The Hiles argue that Michigan’s prohibition of public funding for private schools violates the First Amendment to the U.S. Constitution, which protects freedom of religion and speech, and the 14th Amendment, which guarantees equal protection for all citizens under the law.

The plaintiffs claim that the 1970 amendment was motivated by anti-Catholic animus, and that denying funding to private religious schools amounts to religious discrimination.

The state has asked Judge Robert Jonker to dismiss the case, and he is expected to issue a ruling in coming weeks. If he agrees, his decision would likely be appealed all the way to the Supreme Court, a process that could take several years, said Patrick Wright, vice president for legal affairs at the Mackinac Center, who is representing the Hile family.

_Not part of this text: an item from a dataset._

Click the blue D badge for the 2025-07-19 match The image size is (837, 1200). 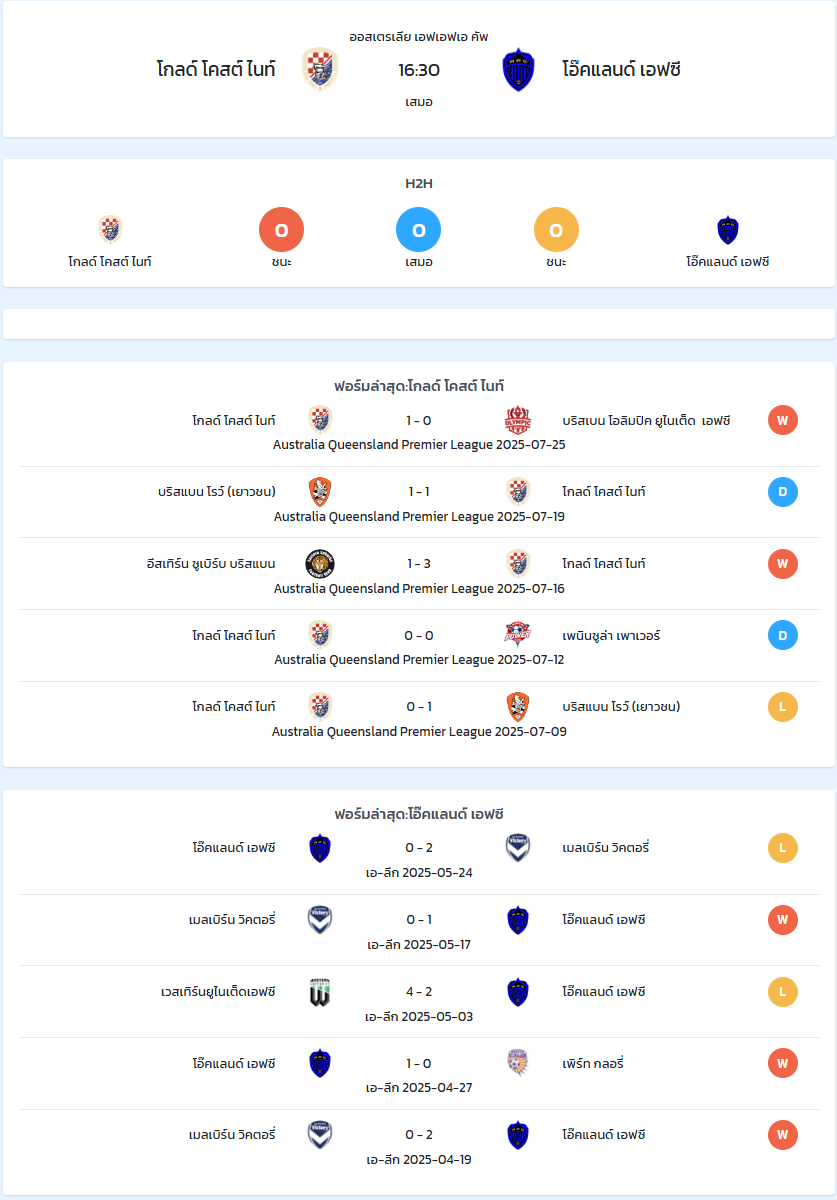tap(783, 492)
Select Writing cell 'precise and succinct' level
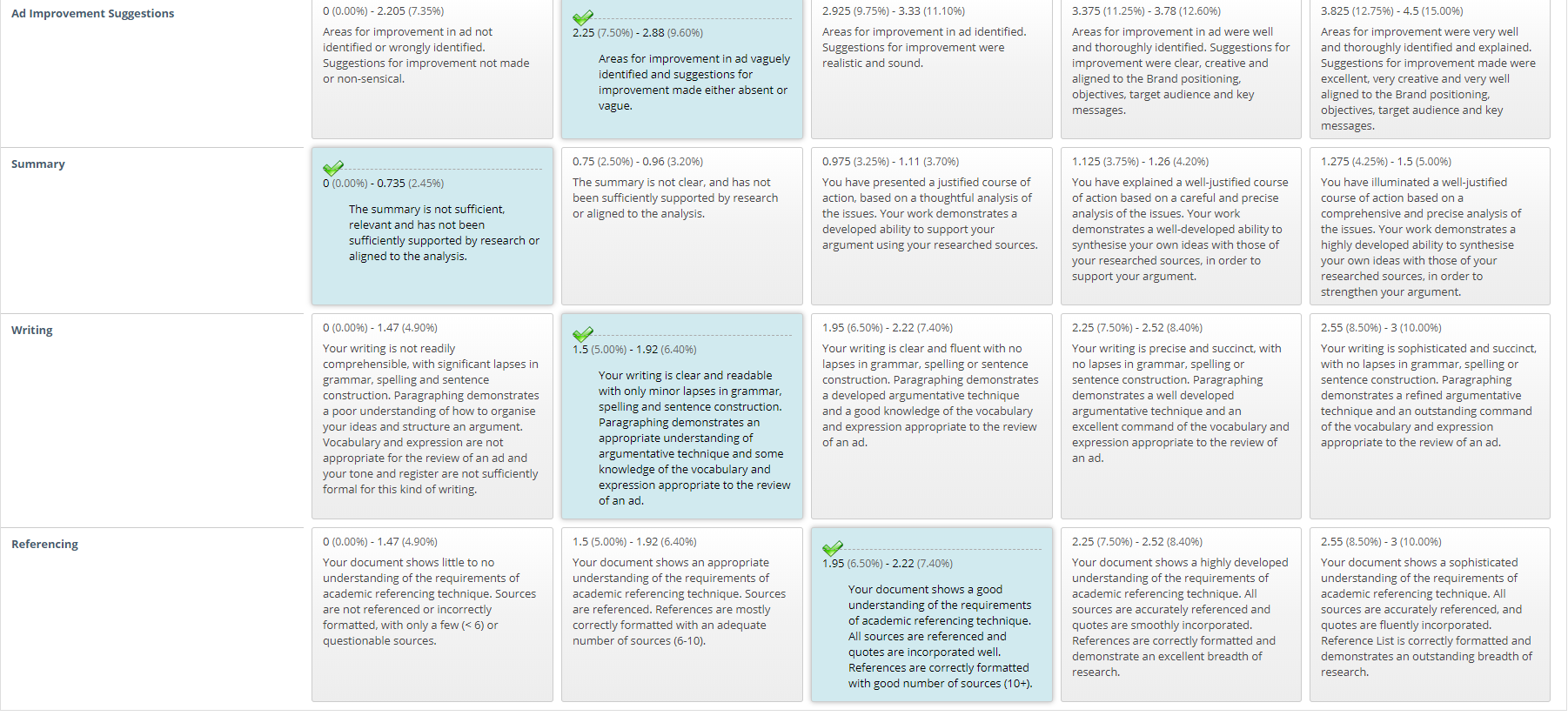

The ballot issue, on the other hand, would likely be resolved well before then — even if it is challenged in state court as a violation of Michigan’s constitution.

Some predict the petition would surmount such a challenge, because the tax credits DeVos and her allies are pushing for involve individual contributions to private scholarship funds: If individuals are paying for the scholarships, they argue, does that really count as public funding for private schools?

But even Wright says that such an argument could be a tough sell in state court given the strict and explicit language in the current Michigan Constitution:

“People … challenging the ballot initiative would do well in court,” he said.

Overriding Michigan’s constitution

This is why the federal lawsuit is such an integral component of DeVos and her allies’ long-term plan to provide public support to private schools.

Suppose the tax credit plan for scholarships secured 340,000 signatures and was voted into law by state legislators, but the Michigan Supreme Court struck it down as a violation of the state constitution. The tax breaks would remain on the books, but would not take effect.

If, years later, the U.S. Supreme Court knocked down Michigan’s prohibition on public funding for private schools — the legal obstacle to the tax credit plan — then the credits for scholarships could take effect.

The situation has a parallel in the abortion fight now raging in Michigan, Wright said. Michigan has a 1931 ban on abortion on the books that could go into effect if the Supreme Court overturns Roe v. Wade, the 1973 ruling that recognized a right to an abortion.

Both the scholarship tax credits and the abortion ban will likely be hotly contested.

“There would be all kinds of lawyerly stuff to be going on,” Wright said, “but in the long run, the federal Constitution trumps the state constitution.”

That means Hile v. Michigan could ultimately pave the way for the scholarship tax credits — and more policies like it that would direct taxpayer dollars to private schools.